Contesting Ireland: Irish Voices Against England in the Eighteenth Century. By Thomas McLoughlin. Four Courts Press. 248pp. £39.95 hardback/£17.50 paperback
The study of Ireland in the 18th century has come a long way since Daniel Corkery published The Hidden Ireland and posited a clear-cut distinction between Irish-Ireland and Anglo-Ireland during that period. Indeed, the ongoing retrieval and re-publication of contemporary material, as well as a renewed critical vigour over the past 20 years or so, has worked to destabilise such rigidly defined ethnic categories.
Thomas McLoughlin's book continues the assault on the simplistic "battle of two civilisations" idea by exploring the extent to which "Irishness"/"Anglo-Irishness" functioned as multivalent categories throughout the 18th century. Politics rather than ethnicity is the key preoccupation of this study, which proposes "to illustrate how diverse Irish writers in English . . . contest England's view of Ireland."
Contesting Ireland assembles an interesting array of texts for consideration, including political pamphlets by William Molyneaux and Jonathan Swift, fiction by Swift and Edgeworth, Charles O'Conor's historical narratives and Wolfe Tone's autobiography. The novelty of this approach is that it enables the author to explore Irish political thought as it manifests itself across a variety of texts, providing an alternative to a systematic historical account or a comprehensive literary analysis. By bringing together such diverse writings usually dispersed over various disciplines, this book provides interesting examples of how "scientific" political discourses are beholden to literary cunning and how "innocent" literary texts perform political work.

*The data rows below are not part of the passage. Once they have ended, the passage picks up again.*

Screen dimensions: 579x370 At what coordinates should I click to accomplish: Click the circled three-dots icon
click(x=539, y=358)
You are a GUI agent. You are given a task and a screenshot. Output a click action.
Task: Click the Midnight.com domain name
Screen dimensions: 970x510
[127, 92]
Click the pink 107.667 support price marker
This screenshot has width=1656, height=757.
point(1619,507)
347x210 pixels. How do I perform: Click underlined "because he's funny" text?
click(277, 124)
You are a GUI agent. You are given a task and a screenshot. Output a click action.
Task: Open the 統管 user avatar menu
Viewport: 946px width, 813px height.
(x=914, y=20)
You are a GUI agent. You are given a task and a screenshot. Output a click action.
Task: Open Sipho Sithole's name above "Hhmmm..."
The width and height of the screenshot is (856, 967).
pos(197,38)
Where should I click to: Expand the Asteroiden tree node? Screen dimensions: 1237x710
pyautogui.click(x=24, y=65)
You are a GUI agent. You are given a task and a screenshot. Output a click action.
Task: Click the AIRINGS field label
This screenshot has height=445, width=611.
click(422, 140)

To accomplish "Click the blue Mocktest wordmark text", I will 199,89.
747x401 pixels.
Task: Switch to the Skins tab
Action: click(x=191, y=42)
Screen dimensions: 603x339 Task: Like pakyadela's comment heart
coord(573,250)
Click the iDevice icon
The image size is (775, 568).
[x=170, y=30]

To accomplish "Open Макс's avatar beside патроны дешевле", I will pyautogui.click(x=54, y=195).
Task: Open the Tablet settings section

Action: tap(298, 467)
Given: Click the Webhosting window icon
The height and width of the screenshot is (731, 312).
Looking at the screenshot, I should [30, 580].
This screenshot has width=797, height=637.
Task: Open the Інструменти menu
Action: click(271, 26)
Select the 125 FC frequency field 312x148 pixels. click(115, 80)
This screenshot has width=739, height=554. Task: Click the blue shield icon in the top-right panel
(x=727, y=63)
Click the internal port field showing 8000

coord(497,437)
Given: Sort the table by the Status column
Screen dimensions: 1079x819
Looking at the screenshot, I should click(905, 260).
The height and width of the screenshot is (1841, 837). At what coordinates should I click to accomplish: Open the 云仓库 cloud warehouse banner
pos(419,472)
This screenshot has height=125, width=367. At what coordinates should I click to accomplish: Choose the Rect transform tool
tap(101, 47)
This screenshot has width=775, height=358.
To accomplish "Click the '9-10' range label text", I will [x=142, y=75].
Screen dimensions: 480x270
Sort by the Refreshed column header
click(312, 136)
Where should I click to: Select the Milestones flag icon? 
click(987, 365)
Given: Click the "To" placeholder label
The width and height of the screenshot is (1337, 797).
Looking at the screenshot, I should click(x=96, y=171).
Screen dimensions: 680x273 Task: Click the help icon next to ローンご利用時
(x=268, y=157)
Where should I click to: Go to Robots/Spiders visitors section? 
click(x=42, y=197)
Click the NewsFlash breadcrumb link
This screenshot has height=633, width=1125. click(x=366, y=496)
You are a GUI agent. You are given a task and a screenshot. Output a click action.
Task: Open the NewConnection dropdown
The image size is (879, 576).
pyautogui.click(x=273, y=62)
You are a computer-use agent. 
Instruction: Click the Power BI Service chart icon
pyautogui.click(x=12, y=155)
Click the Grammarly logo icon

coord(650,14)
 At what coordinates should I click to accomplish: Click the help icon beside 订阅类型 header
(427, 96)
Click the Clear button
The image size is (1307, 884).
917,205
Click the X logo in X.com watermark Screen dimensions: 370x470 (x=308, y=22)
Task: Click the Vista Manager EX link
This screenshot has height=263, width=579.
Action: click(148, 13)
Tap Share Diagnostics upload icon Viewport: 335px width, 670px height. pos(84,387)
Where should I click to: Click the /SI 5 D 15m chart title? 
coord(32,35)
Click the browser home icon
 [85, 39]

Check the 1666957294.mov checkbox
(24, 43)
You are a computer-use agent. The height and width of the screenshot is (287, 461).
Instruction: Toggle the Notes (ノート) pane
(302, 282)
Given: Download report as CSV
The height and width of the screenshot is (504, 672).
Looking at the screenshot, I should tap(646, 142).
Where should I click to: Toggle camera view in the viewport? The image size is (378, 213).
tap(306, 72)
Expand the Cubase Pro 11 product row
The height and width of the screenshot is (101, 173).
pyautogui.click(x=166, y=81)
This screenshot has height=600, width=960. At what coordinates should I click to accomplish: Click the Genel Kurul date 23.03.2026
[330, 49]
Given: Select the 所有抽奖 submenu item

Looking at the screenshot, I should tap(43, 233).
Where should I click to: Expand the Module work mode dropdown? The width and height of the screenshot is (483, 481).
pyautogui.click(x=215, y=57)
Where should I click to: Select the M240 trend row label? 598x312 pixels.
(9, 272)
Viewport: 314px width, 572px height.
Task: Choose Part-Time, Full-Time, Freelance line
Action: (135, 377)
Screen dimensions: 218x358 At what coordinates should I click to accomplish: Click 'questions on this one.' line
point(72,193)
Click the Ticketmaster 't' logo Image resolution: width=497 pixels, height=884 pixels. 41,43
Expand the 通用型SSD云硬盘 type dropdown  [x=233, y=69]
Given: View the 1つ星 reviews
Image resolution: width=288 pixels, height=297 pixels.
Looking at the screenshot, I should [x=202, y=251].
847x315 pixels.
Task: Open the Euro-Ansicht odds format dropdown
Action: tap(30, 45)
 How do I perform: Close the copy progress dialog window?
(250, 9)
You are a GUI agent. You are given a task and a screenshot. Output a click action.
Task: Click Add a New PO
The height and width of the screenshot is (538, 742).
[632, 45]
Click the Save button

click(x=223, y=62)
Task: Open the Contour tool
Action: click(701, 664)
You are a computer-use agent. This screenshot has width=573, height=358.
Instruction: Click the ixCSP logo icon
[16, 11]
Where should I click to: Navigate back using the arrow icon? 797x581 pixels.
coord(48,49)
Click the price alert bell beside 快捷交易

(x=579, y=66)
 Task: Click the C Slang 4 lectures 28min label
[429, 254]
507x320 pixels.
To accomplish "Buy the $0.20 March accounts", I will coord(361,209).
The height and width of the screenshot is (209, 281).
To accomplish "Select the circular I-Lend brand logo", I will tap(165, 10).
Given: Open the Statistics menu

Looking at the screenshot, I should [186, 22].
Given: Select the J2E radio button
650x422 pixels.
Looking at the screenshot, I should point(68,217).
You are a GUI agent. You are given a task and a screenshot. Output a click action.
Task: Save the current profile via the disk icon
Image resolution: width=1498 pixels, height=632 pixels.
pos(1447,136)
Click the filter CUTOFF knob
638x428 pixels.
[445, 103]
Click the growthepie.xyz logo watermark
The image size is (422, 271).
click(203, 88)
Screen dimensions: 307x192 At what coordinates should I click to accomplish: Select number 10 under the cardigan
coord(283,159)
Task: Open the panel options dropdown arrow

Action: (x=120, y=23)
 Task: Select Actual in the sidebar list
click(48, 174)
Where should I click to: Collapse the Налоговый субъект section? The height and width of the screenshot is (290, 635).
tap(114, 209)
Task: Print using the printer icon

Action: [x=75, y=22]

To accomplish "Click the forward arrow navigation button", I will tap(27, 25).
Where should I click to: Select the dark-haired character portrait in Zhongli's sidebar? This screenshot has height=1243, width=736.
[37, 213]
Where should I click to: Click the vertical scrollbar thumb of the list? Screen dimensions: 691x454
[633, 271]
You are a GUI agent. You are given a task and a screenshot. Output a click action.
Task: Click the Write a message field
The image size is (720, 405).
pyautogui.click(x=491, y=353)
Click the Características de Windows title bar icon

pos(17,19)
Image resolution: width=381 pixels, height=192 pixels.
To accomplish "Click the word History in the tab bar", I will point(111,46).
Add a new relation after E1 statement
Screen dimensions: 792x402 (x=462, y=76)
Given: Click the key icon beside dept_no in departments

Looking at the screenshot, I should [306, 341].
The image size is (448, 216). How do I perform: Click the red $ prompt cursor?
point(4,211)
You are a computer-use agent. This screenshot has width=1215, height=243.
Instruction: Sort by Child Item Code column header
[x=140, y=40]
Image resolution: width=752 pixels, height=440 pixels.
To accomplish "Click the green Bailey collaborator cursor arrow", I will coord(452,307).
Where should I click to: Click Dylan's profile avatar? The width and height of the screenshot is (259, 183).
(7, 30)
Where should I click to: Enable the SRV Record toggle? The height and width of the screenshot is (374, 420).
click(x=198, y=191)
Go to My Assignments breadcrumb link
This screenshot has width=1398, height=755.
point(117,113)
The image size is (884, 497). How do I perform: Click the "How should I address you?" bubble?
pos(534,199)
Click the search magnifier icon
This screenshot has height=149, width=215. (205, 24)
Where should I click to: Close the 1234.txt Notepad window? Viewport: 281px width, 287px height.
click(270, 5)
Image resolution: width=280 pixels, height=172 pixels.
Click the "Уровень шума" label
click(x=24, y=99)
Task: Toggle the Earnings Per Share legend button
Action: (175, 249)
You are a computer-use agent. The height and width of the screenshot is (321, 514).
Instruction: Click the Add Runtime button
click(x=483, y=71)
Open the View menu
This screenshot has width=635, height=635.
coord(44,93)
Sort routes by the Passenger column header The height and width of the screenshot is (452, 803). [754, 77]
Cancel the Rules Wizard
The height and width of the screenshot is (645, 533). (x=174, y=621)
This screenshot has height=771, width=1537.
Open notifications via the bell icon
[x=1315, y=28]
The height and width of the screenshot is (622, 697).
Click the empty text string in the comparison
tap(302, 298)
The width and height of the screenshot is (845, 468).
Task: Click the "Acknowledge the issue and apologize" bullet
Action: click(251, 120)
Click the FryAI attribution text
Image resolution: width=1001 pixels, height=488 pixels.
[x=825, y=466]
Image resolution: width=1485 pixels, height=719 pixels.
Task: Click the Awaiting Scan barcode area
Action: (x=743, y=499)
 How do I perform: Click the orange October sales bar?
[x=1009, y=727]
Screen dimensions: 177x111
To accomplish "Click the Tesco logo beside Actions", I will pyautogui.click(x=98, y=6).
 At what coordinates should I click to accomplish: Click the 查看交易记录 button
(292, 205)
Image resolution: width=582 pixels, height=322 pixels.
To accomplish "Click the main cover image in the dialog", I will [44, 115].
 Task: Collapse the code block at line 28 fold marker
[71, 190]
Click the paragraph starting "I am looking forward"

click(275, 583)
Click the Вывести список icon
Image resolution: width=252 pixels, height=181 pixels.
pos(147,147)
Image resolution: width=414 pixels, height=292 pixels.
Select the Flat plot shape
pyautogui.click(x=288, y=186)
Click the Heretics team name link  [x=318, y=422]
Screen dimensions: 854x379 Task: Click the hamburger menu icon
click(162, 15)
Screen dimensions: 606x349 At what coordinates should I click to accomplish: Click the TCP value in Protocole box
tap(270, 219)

McLoughlin's eclectic choice of texts is justified by his observation that the Irish settler community made little headway in producing "a distinctive imaginative literature of their own to capture their experience in this new place". If the Anglo-Irish produced no Fenimore Cooper until the publication of Edgeworth's Castle Rackrent at the end of the century, it may be because a preoccupation with the language of argument, debate and persuasion absorbed the most creative energies and produced the rhetoric of Molyneaux, Burke, Flood and Grattan instead.
Molyneaux's Case of Ireland Being Bound marks the emergence of a distinctive AngloIrish sensibility which is characterised by an ambivalence towards Westminster. Such contradictory feelings of "respect and scorn, of loyalty and resistance" are present also in Swift's Irish pamphlets. Yet, as McLoughlin tantalisingly argues, it is in his portrait of Gulliver's "mental colonisation" and experience of self-hatred in Houyhnhnmland that Swift comes closest to understanding the cultural breakdown caused by colonisation.
Catholic responses to post-1691 Ireland are thin on the ground, yet McLoughlin - who lectures in English at the University of Zimbabwe - manages to unearth some interesting voices, including the testaments of Irish exiles in Bordeaux and the Dissertations of revisionist historian Charles O'Conor, who worked to displace the colonial narrative of Irish cultural barbarism through his scholarship. Anglo-Irish ambivalence surfaces again in the treatment of Burke, who is noteworthy for his concern with national cultural identity, and Maria Edgeworth, whose Castle Rackrent marks an attempt to render an authentic Irish voice, even if it does endorse enlightened protestant hegemony.